* **Exercise set**
#1 In the long-distance forum thread, where does the friend in South Africa live?
#2 List every geographic place or region named in the long-distance forum thread.

* **Source extract**

————————

# Long distance deals - 1010 etc - what's best



## MacDoc (Nov 3, 2001)

Aside from Skype which is not an option in this case what are people's experience with the casual long distance savings plans like 1010 and Calling cards.

I want to chat a bit with my long lost friend in South Africa who is out in the boonies near the Karoo Desert and don't want to feel time pressured.
Thoughts - experiences??

Seems to me the 10101 idea is KISS but hoping for other feed back

TIA


----------



## PenguinBoy (Aug 16, 2005)

MacDoc said:


> I want to chat a bit with my long lost friend in South Africa who is out in the boonies near the Karoo Desert and don't want to feel time pressured.


Have you considered Vonage? Not sure what the rates would be like to SA, but cheap long distance to North America & Western Europe.

————————

* **Extracted records**
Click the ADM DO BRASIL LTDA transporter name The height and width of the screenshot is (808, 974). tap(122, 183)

————————

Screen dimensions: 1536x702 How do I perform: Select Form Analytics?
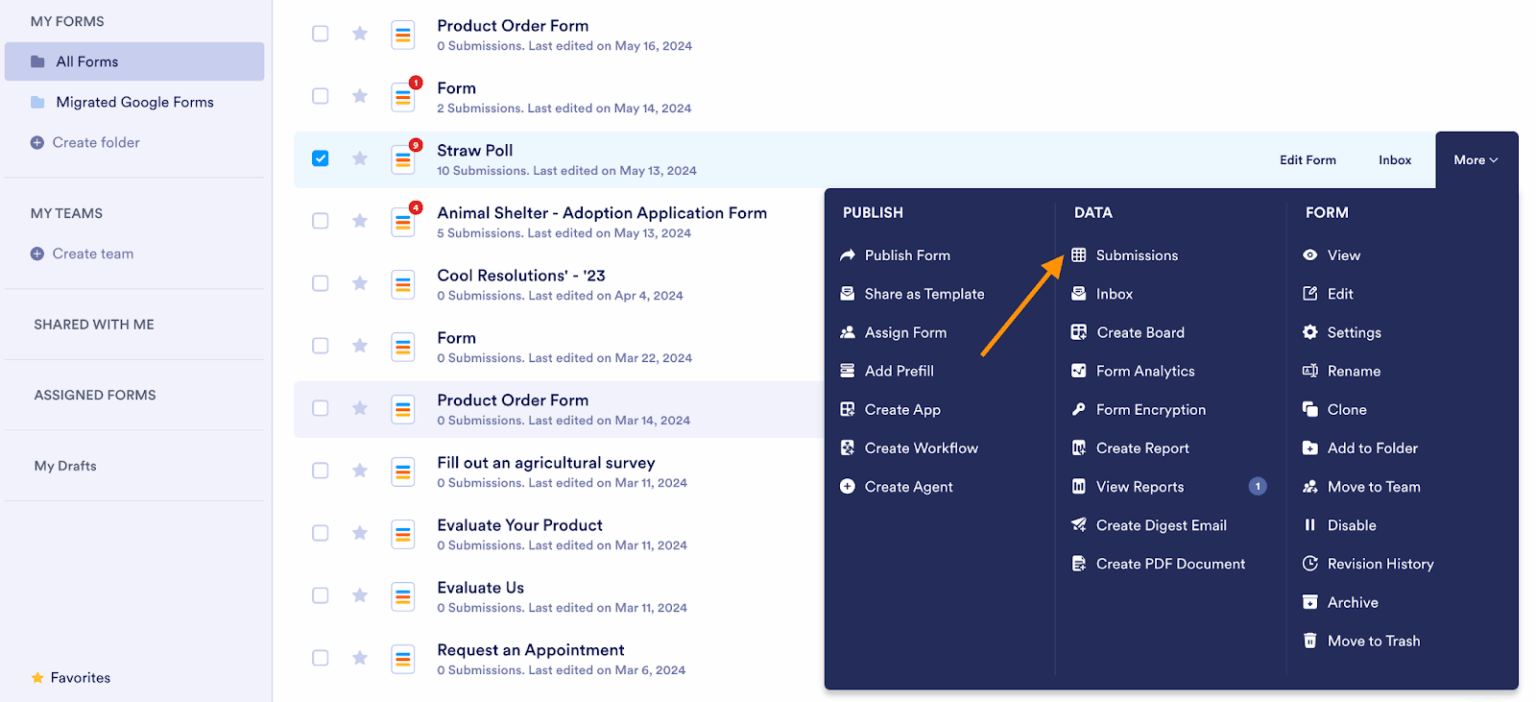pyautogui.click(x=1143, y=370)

————————

* **Expected outputs**
#1 Out in the boonies near the Karoo Desert.

#2 South Africa, the Karoo Desert, North America, Western Europe